About 1 in 5 wireless networks in this area are not secure, putting families and businesses at risk.
Curious about the security of local networks, LDS Business College technology student Steven Barker chose, as his class project, to drive around the Salt Lake area with his laptop, testing the security of wireless networks. He discovered that about 20 percent of those networks were not secure.
It takes only a few minutes to break into a wireless network that is not secure. Ironically, tools to do so can be downloaded from the internet.
Without security, wireless networks can be used by strangers who can browse the internet, open personal files on a PC, and find private or critical files such as credit card information. The cyber intruder can also send out thousands of emails from a private network, resulting in the victim being black listed by internet providers as a spammer according to Dr. Kevin McReynolds, LDS Business College Information Systems program director.
Any network, from household to business, may be at risk. Dr. McReynolds offers the following information and recommendations:
To determine if your network is secure, look for an icon that looks like a padlock on your network when you connect to it. If your network is labeled “WEP”, then you have the outdated security system and should consider changing it to WPA-2. To upgrade your network, or to maintain it, you should seek the help of someone trained to take care of it.
When you set up a new computer network, don’t make the mistake of just opening up the box, hooking everything together, and starting it up. This leaves everything open on the wireless network, including your user name and password. Don’t use the default passwords that come with the system. Create your own, and make them unique, but not traceable to you.
Network training is available at LDS Business College. The Business Information Systems program offers one-year certificates or a completed Applied Associates of Science degree. The certificate can be taken by itself, or with an Associates of Science Integrated Studies degree, which is transferable.

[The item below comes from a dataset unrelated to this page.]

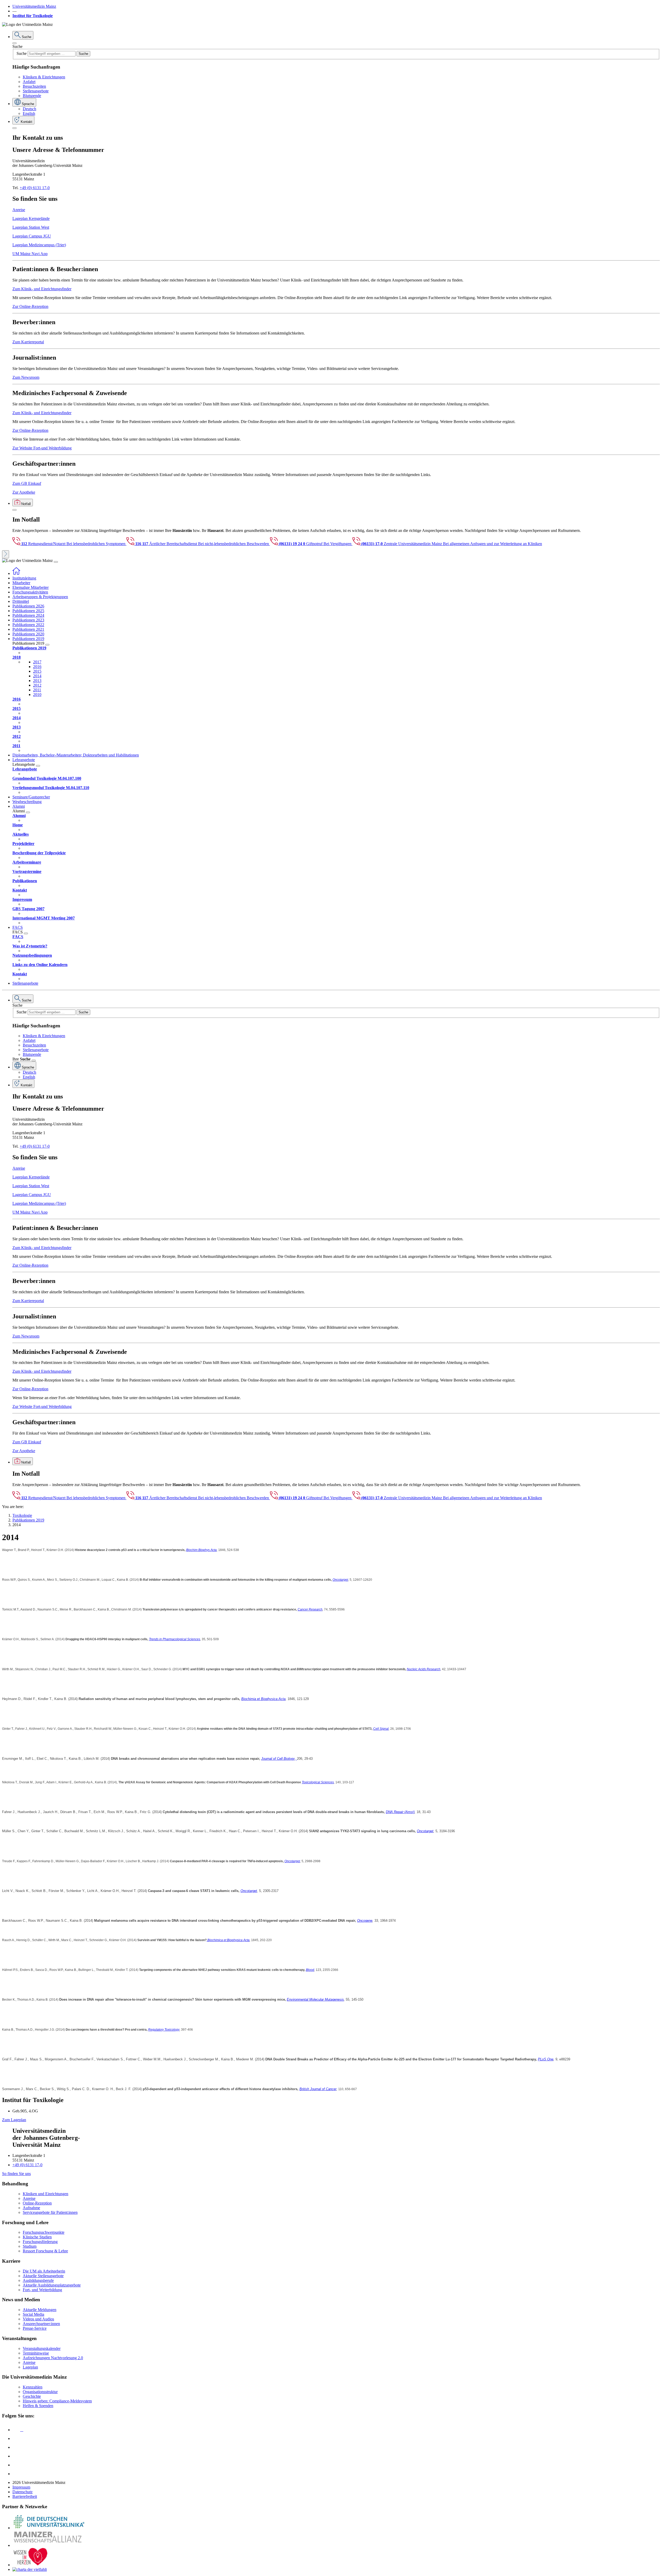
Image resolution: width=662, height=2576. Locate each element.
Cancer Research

The Windows Administration certificate is designed around Microsoft certifications. These certificates are an industry standard and well received by the profession.
The program integrates the skills of business and systems operation management. Those who install, operate, and support small computer network systems, design software and systems, and know how to apply business principles are in demand in small businesses. System security is also a necessary skill in many offices. Skills acquired in this program include system design and analysis, LAN and WAN administration, client support, administration and security, troubleshooting, systems analysis and evaluation, and project management.